■ What is being asked: Where does the string "United" appear in the material? Copy each line that holds it.

▽

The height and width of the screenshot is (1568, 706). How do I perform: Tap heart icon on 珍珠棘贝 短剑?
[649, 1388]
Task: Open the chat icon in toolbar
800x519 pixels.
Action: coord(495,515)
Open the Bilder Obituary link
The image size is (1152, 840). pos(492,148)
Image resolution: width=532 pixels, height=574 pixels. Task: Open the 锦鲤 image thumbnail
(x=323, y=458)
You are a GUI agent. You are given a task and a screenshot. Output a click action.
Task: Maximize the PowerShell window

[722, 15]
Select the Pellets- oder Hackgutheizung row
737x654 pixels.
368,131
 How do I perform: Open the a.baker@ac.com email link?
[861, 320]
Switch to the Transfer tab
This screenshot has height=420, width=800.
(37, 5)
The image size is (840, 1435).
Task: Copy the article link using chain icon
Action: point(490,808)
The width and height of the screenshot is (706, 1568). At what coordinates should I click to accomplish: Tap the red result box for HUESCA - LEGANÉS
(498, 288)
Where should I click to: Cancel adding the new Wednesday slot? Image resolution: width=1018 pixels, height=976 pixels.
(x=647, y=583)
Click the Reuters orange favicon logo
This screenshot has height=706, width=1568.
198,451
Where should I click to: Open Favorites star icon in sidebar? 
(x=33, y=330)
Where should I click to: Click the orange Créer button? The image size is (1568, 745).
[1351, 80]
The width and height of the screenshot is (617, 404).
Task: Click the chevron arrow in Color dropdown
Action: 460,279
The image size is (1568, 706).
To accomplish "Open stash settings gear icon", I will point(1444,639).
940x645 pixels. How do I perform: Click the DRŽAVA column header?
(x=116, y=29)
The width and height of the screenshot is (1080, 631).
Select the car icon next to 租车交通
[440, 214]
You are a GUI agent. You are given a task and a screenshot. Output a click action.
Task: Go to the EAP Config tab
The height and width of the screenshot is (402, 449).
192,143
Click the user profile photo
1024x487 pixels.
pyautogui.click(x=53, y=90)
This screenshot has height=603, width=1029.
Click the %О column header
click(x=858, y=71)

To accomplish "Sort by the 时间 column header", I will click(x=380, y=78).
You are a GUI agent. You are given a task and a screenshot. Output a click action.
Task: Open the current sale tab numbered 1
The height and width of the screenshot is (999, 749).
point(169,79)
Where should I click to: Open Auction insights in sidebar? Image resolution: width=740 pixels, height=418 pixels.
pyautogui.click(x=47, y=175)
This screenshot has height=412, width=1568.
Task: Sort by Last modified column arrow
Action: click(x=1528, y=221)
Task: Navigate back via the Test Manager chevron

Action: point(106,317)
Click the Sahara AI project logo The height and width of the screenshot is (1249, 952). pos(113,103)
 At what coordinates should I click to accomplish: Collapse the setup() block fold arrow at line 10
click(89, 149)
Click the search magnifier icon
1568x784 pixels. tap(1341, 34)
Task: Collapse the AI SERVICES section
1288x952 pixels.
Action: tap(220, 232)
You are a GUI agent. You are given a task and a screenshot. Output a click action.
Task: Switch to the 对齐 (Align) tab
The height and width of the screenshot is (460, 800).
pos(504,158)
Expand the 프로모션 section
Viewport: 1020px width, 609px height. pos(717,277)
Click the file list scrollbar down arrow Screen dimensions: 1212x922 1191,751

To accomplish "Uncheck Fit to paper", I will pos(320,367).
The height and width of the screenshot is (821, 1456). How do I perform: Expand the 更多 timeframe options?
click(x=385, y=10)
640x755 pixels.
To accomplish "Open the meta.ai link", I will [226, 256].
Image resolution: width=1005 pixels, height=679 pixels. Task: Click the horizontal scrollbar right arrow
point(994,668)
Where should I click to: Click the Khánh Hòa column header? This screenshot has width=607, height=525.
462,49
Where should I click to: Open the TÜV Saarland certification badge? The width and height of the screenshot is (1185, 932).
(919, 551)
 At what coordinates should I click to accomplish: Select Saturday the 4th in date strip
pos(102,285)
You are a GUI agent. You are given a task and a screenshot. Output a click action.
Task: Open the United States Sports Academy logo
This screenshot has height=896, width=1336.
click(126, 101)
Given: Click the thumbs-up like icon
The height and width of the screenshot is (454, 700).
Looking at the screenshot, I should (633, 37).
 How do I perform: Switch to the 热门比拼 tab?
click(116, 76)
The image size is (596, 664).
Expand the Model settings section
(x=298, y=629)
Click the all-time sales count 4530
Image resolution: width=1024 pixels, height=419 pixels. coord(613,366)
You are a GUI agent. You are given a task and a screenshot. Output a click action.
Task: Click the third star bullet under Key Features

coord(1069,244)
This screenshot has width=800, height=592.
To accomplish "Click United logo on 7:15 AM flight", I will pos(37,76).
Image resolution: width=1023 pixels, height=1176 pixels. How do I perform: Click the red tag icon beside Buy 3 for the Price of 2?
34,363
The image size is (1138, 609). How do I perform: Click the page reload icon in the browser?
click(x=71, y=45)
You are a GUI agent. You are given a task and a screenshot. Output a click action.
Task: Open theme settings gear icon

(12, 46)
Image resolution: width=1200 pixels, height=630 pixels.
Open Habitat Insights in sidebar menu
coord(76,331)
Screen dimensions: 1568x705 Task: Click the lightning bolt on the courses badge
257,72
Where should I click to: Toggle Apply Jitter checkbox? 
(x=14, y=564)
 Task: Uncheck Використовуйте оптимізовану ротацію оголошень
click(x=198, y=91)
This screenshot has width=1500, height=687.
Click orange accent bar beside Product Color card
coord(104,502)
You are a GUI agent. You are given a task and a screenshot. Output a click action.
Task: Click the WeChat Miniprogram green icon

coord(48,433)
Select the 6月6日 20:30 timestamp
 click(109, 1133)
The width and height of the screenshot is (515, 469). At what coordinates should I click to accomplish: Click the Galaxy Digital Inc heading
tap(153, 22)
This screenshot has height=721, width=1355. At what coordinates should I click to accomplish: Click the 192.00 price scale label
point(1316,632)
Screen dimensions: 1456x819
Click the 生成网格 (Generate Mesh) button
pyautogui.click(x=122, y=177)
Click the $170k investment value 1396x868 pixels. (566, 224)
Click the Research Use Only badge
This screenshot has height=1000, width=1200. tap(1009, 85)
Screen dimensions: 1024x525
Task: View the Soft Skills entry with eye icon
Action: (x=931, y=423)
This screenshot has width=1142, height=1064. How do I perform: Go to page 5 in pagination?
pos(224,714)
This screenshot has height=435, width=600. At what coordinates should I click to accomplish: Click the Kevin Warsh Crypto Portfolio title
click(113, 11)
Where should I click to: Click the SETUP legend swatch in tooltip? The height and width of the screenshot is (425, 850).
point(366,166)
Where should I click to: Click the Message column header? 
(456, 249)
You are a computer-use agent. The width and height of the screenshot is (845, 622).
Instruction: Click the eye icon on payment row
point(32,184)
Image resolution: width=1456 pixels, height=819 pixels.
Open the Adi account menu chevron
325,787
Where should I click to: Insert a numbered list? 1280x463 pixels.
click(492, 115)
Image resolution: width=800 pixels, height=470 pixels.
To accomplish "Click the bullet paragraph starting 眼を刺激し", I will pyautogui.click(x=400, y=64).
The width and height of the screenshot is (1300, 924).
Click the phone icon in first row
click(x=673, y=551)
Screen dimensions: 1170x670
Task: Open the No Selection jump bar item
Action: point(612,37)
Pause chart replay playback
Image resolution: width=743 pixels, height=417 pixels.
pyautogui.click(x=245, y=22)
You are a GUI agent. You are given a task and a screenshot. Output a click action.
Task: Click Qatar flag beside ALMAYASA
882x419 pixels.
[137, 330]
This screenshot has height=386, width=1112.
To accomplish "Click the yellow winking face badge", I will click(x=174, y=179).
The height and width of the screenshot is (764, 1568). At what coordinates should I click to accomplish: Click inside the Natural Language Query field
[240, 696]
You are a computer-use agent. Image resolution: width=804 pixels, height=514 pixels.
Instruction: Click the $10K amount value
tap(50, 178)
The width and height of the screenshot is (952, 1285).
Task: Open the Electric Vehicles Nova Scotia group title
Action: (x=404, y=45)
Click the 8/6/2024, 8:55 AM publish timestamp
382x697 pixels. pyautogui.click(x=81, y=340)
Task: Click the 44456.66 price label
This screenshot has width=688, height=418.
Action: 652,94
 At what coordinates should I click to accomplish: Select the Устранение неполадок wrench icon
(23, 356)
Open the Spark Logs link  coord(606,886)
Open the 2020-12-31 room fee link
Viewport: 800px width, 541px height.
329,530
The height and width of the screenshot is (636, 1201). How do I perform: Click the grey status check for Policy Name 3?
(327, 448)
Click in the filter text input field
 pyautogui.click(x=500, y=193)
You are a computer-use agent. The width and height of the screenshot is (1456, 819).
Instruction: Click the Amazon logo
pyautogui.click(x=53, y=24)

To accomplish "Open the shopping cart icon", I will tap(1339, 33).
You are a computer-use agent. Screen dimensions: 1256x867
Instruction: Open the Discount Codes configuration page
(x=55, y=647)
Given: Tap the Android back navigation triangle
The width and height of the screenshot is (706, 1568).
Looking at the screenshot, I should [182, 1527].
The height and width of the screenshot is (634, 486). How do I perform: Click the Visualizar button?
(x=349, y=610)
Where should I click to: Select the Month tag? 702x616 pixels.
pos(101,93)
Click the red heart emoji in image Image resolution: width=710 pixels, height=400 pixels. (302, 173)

△

■ Response area:
Task: Open the United States Sports Academy logo
To accomplish "Click United logo on 7:15 AM flight", I will pos(37,76).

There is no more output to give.